Par un mémoire en défense, enregistré le 22 juin 2023, la rectrice de l’académie de La Réunion conclut au rejet de la requête.
Elle fait valoir que :
- à titre principal, il n’y a plus lieu de statuer dès lors qu’un arrêté du 27 avril 2023 a accordé à Mme B… le bénéfice d’un congé de longue durée du 12 août 2022 au 23 novembre 2023 et a abrogé de façon implicite la décision du 8 juin 2022 ;
- la requête est irrecevable concernant la décision du 28 juin 2022, dès lors qu’il ne s’agit pas d’un acte faisant grief ;
- à titre subsidiaire, les moyens ne sont pas fondés.
Vu les autres pièces du dossier ;
Vu :
- le code général de la fonction publique ;
- le décret n° 86-442 du 14 mars 1986 ;
- le code de justice administrative.
Les parties ont été régulièrement averties du jour de l’audience.

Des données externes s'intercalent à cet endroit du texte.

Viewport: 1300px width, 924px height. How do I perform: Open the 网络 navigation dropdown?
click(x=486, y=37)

Ont été entendus au cours de l’audience publique :
- le rapport de Mme Lebon,
- les conclusions de M. Felsenheld, rapporteur public,
- et les observations de Me Maillot pour Mme B….
Considérant ce qui suit :
Mme C… B…, professeure des écoles, a fait une demande de prolongation de congé de longue durée de six mois à compter du 25 octobre 2021. Par courrier notifié le 28 juin 2022, la rectrice de l’académie de la Réunion l’a informée de l’avis favorable au congé de longue durée pour trois mois à compter du 25 octobre 2021 et de sa réintégration à temps complet au 25 janvier 2022. Par arrêté du 8 juin 2022, Mme B… a été autorisée à reprendre ses fonctions à compter du 25 janvier 2022. Par la présente requête, Mme B… demande l’annulation de ces décisions.

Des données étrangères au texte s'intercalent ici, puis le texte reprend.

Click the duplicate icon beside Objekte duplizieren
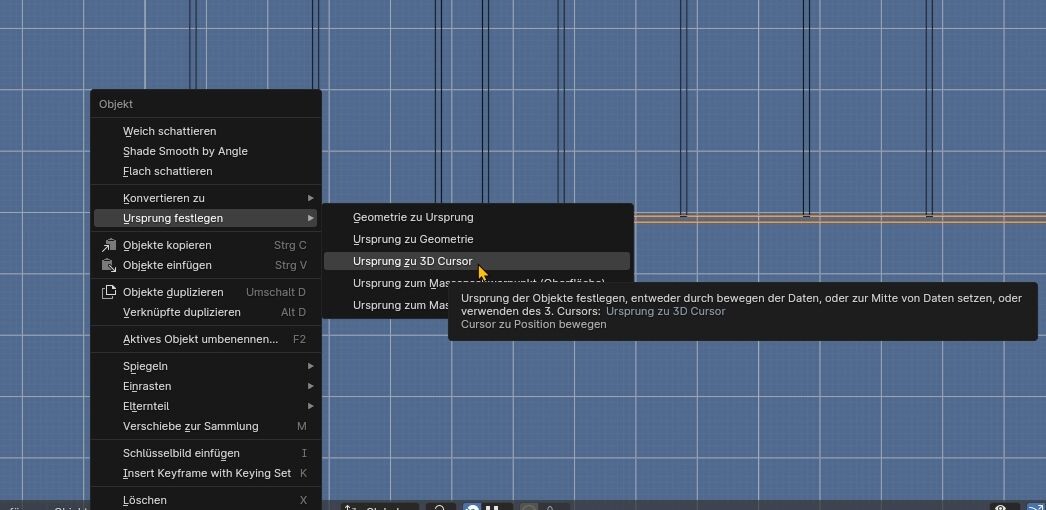The width and height of the screenshot is (1046, 510). [x=109, y=292]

Sur l’exception de non-lieu à statuer :
La rectrice de l’académie de la Réunion fait valoir qu’il n’y a plus lieu de statuer sur la requête de Mme B… dès lors qu’un arrêté du 27 avril 2023 lui a accordé le bénéfice d’un congé de longue durée du 12 août 2022 au 23 novembre 2023 et a abrogé de façon implicite la décision du 8 juin 2022. S’il est soutenu en défense que l’arrêté attaqué constitue une simple décision de régularisation de la situation administrative de la requérante, qui n’a jamais reçu d’exécution pendant la période où elle devait s’appliquer, du 25 janvier au 11 août 2022, et qui n’a eu aucune conséquence de droit sur la situation de la requérante, qui est demeurée à son domicile sans jamais subir de perte de revenus, elle ne l’établit pas. Surtout, Mme B… sollicitait la prolongation de congé de longue durée pour une période de six mois à compter du 25 octobre 2021 et si elle a obtenu un congé de longue durée de trois mois à compter du 25 octobre 2021, le congé de longue durée obtenu n’a débuté qu’à partir du 12 août 2022. Par suite, il y a toujours lieu de statuer sur les conclusions à fin d’annulation en tant qu’elles concernent la période du 25 janvier au 12 août 2022.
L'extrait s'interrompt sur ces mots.